Suppose a hot-tempered GI were to smite a fellow soldier in the barrack room. The punishment for thus breaking the peace would be perhaps a few days detention. If he were to hit a sergeant, however, his punishment would more likely be three weeks detention, while for assaulting an officer he would get three months. `. In each case, the act would be the same—striking a fellow man. But as the dignity and rank of the person assaulted increases, so the seriousness of the offense increases in proportion. Now, all sin is against God (Ps. 51:4; Luke 15:18, 21) and is therefore an act of such seriousness that it earns eternal damnation. One of the great functions of the law is to reveal the seriousness of sin.
Paul found, however, that the law, while exposing the hideous nature of sin, revealed not only its seriousness but its sinfulness as well.
"Wherefore the law is holy, and the commandment holy, and just, and good. Was then that which is good made death to me? God forbid. But sin, that it might appear sin, working death in me by that which is good; that sin by the commandment might become exceeding sinful" (vv. 12-13).
There are at least fifteen Hebrew words in the Old Testament for sin, covering the entire spectrum of all possible kinds of wrong attitude to God and man.

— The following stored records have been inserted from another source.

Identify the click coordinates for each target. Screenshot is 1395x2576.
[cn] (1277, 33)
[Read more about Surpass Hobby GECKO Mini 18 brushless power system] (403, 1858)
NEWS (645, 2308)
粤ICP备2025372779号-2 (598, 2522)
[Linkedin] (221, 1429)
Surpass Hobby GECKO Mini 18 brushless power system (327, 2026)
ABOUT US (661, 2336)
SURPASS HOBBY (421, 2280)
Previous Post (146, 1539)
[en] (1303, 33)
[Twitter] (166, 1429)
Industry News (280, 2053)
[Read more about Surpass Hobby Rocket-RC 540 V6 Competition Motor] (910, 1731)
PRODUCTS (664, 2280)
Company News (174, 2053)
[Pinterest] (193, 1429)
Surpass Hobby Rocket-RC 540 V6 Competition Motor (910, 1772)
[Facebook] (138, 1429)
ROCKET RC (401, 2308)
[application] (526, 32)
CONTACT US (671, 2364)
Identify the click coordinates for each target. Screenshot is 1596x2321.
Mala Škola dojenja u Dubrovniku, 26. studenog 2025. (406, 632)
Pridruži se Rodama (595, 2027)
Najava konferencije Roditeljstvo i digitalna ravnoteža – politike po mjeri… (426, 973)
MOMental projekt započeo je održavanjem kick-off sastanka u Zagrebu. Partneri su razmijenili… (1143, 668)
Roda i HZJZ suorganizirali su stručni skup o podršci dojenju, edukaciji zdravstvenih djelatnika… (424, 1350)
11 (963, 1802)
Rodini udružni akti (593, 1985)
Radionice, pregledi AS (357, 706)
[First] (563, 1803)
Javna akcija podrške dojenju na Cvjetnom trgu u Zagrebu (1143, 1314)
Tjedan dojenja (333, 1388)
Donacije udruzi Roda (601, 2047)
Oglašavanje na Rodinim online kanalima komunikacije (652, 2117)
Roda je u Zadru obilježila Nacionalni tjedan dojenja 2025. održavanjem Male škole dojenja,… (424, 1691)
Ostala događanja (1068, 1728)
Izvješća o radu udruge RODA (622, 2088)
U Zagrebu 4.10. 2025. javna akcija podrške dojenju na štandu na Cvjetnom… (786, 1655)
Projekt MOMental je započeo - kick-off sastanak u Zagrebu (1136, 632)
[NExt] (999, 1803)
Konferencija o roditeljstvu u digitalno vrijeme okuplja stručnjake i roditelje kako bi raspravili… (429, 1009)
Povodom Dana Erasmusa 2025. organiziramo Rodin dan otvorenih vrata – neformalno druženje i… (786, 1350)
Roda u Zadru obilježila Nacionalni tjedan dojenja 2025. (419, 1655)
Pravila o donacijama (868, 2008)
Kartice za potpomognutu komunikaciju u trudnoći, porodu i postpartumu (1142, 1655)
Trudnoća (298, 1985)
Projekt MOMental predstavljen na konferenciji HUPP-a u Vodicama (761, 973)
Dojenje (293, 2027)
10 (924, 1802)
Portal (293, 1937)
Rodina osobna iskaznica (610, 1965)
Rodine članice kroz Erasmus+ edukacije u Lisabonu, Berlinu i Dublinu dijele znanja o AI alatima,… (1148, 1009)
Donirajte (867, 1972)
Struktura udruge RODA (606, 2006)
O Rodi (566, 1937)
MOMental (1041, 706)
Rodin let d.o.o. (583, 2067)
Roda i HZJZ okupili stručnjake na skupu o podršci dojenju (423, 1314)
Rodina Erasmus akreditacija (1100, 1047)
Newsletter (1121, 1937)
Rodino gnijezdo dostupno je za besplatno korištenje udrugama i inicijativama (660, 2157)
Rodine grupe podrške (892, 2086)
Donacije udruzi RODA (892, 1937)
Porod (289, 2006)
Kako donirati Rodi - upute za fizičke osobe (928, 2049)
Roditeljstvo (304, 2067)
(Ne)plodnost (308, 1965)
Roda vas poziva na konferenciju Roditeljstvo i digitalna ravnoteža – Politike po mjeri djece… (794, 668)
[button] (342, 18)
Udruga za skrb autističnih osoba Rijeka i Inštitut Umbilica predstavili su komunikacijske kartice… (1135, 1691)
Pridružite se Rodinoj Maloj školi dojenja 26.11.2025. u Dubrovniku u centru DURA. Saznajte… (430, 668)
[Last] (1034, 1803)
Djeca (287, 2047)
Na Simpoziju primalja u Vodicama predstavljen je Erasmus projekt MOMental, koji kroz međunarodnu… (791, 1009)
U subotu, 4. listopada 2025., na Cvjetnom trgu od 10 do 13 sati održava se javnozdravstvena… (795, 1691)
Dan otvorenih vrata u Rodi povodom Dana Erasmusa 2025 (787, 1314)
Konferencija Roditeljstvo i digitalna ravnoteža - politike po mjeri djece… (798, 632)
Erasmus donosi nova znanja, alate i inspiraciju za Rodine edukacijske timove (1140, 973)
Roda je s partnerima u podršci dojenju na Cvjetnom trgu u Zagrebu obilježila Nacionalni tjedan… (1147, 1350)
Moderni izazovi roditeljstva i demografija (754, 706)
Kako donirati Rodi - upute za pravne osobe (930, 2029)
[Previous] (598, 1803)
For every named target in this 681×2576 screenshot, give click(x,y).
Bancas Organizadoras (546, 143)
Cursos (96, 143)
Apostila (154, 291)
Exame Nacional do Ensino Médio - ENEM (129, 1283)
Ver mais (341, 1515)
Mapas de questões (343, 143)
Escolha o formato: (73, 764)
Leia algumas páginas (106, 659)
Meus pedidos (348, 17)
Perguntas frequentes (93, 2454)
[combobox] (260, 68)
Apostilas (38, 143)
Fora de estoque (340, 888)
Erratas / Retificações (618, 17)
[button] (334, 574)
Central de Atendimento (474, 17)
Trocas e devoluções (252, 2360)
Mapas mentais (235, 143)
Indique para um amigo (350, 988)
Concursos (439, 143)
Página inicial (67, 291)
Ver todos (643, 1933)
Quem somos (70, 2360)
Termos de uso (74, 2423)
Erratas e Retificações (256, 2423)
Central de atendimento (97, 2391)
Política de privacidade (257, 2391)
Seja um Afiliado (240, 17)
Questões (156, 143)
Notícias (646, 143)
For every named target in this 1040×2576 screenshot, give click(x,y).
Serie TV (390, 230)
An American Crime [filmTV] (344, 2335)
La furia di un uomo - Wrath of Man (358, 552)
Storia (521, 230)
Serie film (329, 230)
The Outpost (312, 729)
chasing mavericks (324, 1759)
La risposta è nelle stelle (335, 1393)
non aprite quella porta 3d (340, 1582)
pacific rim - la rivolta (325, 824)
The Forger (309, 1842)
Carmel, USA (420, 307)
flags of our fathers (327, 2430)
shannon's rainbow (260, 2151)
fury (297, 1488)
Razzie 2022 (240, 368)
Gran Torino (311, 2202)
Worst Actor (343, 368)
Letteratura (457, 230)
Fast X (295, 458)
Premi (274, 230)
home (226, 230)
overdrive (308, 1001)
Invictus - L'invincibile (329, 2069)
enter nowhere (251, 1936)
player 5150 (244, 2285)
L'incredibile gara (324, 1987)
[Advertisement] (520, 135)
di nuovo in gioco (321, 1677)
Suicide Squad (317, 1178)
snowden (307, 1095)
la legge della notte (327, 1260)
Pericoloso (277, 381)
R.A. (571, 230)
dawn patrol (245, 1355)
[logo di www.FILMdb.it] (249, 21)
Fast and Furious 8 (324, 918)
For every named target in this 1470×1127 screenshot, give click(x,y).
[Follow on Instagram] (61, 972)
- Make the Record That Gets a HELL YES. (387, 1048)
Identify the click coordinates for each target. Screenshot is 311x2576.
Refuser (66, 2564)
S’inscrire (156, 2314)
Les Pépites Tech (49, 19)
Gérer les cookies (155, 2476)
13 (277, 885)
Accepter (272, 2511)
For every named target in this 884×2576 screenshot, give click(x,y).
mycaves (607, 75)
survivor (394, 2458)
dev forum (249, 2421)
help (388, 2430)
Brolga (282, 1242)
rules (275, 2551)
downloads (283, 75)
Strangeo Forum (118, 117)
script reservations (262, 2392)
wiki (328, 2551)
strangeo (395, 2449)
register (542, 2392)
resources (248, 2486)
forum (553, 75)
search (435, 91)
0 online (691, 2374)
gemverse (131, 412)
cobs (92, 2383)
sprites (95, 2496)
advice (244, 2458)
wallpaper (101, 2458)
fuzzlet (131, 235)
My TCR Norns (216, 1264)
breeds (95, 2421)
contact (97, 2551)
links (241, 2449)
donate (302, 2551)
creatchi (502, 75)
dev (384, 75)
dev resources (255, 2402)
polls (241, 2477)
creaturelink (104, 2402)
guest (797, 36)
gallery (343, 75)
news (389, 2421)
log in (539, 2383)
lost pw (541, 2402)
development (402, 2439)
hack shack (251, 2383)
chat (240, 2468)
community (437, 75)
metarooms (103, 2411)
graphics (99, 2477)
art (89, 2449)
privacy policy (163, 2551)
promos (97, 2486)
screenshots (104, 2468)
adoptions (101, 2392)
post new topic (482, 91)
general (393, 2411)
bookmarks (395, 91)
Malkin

There are about as many different words in the Greek New Testament too, covering such ideas as sin, wickedness, evil, ungodliness, disobedience, transgression, iniquity, error and fault. Such a rich vocabulary in both Testaments reveals fully what God thinks about sin in all its forms. It is exceeding sinful.
The high and holy standard of behavior demanded by the law leaves the sinner exposed, lost and defenseless.
The law cannot save—that is the prerogative of grace.
Paul found, as a sinner, that his best efforts to win salvation were unavailing. He was confronted with a law which was "holy, and just, and good," the lofty pinnacles of which he could never climb. Moreover, its fires and thunders struck terror to his heart.